• [Records excerpted from a collection]
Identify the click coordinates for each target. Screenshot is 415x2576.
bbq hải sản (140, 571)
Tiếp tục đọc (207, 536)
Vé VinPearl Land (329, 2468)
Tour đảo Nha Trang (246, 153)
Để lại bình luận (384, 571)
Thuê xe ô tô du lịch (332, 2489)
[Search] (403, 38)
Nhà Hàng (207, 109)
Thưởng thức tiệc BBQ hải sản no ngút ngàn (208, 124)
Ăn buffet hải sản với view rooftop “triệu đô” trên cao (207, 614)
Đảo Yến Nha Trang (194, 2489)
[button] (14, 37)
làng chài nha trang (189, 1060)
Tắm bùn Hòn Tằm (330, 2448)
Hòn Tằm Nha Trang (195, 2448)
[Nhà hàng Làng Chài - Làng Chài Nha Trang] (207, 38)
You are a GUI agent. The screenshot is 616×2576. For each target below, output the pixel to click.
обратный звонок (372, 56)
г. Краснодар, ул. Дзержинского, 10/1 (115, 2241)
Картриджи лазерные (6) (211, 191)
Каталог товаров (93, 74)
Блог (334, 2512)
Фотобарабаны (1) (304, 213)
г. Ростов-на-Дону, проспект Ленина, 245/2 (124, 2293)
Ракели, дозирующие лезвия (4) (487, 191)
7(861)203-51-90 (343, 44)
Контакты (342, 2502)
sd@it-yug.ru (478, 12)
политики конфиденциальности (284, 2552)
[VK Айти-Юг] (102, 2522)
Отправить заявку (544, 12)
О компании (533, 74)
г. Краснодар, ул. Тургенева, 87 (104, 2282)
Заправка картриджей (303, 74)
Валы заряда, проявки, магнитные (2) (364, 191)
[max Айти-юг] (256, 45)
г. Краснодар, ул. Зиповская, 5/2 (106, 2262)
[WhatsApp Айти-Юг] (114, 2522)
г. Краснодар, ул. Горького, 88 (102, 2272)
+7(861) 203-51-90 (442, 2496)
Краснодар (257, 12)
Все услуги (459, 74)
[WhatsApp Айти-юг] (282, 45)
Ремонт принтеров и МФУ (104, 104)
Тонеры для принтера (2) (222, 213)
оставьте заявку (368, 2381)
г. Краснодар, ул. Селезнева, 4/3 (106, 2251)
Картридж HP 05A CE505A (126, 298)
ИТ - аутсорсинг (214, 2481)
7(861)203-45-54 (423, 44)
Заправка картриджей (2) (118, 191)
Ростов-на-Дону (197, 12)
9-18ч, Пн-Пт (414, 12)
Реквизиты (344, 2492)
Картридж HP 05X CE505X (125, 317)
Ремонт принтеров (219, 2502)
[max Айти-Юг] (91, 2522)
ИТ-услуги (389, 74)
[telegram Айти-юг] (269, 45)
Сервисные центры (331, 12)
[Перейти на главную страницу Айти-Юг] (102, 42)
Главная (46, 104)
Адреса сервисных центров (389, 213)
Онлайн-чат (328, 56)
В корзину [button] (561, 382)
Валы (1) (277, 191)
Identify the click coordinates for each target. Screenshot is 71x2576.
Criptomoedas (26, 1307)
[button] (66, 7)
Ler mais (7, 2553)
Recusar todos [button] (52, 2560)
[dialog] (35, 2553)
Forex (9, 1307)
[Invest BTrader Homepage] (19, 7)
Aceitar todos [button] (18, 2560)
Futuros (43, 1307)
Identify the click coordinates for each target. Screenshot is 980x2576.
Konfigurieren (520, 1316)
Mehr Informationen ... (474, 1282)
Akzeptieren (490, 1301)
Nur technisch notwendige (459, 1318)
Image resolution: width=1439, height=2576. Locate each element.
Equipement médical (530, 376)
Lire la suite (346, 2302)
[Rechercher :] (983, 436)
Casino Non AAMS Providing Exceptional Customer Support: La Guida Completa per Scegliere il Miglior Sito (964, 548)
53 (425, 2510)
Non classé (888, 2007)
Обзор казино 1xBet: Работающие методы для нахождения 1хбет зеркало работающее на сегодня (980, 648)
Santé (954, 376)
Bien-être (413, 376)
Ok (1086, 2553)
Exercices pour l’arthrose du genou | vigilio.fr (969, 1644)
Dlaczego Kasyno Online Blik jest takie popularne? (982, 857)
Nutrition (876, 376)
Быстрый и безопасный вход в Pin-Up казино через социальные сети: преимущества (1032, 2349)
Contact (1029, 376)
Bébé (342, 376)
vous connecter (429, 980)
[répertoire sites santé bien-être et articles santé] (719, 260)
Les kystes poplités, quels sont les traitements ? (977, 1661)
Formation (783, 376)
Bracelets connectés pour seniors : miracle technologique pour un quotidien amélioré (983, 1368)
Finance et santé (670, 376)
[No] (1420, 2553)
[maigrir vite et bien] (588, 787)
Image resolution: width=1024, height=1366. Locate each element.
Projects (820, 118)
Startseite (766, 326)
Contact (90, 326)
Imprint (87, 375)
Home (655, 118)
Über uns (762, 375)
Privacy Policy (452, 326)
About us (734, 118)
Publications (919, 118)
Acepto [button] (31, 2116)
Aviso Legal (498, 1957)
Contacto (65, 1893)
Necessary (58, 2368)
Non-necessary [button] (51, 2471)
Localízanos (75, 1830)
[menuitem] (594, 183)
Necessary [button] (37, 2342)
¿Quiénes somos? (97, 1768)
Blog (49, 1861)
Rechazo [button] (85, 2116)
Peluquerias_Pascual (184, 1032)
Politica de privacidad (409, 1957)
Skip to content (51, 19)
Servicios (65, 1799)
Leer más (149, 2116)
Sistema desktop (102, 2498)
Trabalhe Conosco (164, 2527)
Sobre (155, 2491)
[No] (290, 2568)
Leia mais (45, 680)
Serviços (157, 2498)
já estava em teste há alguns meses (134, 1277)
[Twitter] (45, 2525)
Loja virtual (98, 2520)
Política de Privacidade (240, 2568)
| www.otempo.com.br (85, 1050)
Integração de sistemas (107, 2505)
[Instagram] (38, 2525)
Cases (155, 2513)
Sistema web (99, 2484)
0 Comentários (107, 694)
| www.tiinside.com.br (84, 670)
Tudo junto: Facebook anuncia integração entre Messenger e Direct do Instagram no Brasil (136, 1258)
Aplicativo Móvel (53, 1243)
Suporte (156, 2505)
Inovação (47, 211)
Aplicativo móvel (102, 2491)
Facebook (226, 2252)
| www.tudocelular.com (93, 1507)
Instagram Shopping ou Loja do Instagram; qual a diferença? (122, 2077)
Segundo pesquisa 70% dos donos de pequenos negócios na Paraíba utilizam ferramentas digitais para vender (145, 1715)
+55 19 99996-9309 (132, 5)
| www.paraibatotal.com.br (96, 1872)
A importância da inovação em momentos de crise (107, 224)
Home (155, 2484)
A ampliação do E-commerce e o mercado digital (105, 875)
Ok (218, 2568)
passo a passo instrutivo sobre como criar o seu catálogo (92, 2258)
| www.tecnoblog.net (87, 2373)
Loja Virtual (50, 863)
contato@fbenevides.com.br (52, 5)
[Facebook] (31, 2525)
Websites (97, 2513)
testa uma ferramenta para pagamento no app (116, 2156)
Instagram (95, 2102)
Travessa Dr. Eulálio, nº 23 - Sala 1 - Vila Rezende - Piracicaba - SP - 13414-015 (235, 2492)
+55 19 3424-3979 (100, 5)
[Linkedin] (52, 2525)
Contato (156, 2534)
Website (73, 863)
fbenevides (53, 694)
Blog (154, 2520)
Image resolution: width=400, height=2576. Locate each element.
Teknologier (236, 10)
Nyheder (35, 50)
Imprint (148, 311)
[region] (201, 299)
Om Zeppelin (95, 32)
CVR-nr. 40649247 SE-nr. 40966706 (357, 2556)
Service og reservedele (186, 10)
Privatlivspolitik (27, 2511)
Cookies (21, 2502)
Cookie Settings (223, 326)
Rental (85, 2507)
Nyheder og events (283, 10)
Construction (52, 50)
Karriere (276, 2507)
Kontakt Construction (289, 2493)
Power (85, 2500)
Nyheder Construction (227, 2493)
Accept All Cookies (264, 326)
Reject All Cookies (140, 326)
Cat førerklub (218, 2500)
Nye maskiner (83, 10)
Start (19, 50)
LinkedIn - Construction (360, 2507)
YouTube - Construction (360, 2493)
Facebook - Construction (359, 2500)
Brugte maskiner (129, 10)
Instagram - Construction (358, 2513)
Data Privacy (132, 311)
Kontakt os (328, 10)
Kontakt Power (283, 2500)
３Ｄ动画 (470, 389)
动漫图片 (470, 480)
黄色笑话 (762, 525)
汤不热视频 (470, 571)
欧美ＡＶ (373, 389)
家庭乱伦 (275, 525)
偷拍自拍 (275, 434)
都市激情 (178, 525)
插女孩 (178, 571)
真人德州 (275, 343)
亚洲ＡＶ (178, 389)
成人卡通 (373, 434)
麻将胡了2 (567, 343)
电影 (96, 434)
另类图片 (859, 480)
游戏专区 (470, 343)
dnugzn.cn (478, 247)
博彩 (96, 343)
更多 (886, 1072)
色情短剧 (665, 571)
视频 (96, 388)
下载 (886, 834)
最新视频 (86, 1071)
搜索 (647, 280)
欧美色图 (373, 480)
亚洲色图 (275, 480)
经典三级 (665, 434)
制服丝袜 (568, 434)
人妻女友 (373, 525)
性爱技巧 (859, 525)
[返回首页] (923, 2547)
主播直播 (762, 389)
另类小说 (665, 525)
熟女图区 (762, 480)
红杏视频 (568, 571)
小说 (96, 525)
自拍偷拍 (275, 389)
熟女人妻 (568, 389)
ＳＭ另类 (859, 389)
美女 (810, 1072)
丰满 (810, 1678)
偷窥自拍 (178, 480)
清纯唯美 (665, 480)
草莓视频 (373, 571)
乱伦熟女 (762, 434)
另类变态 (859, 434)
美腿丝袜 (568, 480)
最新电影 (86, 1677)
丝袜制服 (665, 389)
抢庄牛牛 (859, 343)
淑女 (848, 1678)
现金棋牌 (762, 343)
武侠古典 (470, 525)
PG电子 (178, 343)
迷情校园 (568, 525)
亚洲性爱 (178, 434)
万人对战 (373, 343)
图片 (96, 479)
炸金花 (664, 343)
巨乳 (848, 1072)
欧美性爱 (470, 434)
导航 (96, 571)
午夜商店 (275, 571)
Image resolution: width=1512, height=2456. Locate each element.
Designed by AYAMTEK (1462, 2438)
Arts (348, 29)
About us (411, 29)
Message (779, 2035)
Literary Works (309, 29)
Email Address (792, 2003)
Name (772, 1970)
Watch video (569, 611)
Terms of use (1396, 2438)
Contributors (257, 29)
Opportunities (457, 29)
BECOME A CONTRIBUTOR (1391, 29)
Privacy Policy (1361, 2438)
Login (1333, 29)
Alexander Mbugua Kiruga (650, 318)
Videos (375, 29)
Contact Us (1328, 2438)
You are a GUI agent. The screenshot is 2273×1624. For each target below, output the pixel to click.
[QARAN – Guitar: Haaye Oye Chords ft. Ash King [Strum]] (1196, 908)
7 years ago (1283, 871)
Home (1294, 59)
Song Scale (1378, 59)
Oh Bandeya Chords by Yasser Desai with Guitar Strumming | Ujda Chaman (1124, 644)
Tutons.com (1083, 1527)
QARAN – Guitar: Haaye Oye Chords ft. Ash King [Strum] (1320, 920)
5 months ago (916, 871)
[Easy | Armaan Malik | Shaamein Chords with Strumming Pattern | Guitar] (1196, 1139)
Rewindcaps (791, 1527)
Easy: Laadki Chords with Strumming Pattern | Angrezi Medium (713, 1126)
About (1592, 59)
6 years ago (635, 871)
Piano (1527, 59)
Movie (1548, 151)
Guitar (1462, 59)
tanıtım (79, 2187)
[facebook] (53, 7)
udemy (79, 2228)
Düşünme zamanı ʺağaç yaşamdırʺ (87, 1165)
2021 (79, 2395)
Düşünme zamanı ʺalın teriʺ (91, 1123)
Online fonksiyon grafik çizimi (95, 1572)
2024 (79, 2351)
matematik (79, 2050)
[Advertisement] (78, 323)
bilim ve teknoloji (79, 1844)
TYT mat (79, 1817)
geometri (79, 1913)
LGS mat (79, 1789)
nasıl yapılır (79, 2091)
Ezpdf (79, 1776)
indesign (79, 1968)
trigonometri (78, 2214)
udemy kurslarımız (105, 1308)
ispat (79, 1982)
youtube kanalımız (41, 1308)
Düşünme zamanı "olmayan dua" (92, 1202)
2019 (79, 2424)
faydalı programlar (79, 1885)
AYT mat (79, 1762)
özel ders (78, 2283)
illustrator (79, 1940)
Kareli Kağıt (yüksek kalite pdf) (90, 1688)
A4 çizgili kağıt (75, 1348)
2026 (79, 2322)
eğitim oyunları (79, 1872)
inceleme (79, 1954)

• [Task brief]
All the lines that hold the word "Image" must appear in the answer, copied from the records.

• [Result of this exercise]
Image resolution: width=1439, height=2576. Locate each element.
Image resolution: width=1024, height=1366. Locate each element.
Image resolution: width=400, height=2576. Locate each element.
Image resolution: width=1512, height=2456. Locate each element.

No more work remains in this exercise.